### Data shown
- Opening Delimiter -

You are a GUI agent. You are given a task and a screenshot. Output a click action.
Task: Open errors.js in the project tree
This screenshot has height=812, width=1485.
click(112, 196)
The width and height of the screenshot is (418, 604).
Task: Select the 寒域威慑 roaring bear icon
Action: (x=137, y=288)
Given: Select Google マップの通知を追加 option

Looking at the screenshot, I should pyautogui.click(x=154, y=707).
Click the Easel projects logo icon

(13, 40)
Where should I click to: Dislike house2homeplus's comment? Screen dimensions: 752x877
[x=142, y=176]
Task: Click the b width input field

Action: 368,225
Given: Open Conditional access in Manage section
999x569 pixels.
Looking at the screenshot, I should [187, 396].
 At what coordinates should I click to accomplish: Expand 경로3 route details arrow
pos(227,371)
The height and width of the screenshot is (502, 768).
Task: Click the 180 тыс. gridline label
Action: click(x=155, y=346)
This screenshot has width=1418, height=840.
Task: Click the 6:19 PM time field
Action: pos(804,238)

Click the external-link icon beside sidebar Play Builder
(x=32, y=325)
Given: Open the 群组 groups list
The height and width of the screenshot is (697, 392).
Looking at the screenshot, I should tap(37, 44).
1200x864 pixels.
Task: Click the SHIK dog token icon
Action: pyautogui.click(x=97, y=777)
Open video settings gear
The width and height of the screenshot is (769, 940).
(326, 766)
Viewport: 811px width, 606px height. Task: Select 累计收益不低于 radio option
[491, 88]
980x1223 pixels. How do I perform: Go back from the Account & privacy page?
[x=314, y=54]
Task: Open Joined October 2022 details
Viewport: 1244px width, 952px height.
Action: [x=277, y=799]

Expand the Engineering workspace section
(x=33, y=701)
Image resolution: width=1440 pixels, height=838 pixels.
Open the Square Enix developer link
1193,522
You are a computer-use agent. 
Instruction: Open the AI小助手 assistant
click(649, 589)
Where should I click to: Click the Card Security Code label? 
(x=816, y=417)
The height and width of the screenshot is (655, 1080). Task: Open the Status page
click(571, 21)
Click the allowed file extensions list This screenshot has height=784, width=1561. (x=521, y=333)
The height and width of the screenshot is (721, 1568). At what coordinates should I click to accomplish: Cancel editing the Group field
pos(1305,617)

- Closing Delimiter -

### Task objective
Each entry must be reproduced exactly, with nothing added or dropped.

### Task answer
You are a GUI agent. You are given a task and a screenshot. Output a click action.
Task: Open errors.js in the project tree
This screenshot has height=812, width=1485.
click(112, 196)
The width and height of the screenshot is (418, 604).
Task: Select the 寒域威慑 roaring bear icon
Action: (x=137, y=288)
Given: Select Google マップの通知を追加 option

Looking at the screenshot, I should pyautogui.click(x=154, y=707).
Click the Easel projects logo icon

(13, 40)
Where should I click to: Dislike house2homeplus's comment? Screen dimensions: 752x877
[x=142, y=176]
Task: Click the b width input field

Action: 368,225
Given: Open Conditional access in Manage section
999x569 pixels.
Looking at the screenshot, I should [187, 396].
 At what coordinates should I click to accomplish: Expand 경로3 route details arrow
pos(227,371)
The height and width of the screenshot is (502, 768).
Task: Click the 180 тыс. gridline label
Action: click(x=155, y=346)
This screenshot has width=1418, height=840.
Task: Click the 6:19 PM time field
Action: pos(804,238)

Click the external-link icon beside sidebar Play Builder
(x=32, y=325)
Given: Open the 群组 groups list
The height and width of the screenshot is (697, 392).
Looking at the screenshot, I should tap(37, 44).
1200x864 pixels.
Task: Click the SHIK dog token icon
Action: pyautogui.click(x=97, y=777)
Open video settings gear
The width and height of the screenshot is (769, 940).
(326, 766)
Viewport: 811px width, 606px height. Task: Select 累计收益不低于 radio option
[491, 88]
980x1223 pixels. How do I perform: Go back from the Account & privacy page?
[x=314, y=54]
Task: Open Joined October 2022 details
Viewport: 1244px width, 952px height.
Action: [x=277, y=799]

Expand the Engineering workspace section
(x=33, y=701)
Image resolution: width=1440 pixels, height=838 pixels.
Open the Square Enix developer link
1193,522
You are a computer-use agent. 
Instruction: Open the AI小助手 assistant
click(649, 589)
Where should I click to: Click the Card Security Code label? 
(x=816, y=417)
The height and width of the screenshot is (655, 1080). Task: Open the Status page
click(571, 21)
Click the allowed file extensions list This screenshot has height=784, width=1561. (x=521, y=333)
The height and width of the screenshot is (721, 1568). At what coordinates should I click to accomplish: Cancel editing the Group field
pos(1305,617)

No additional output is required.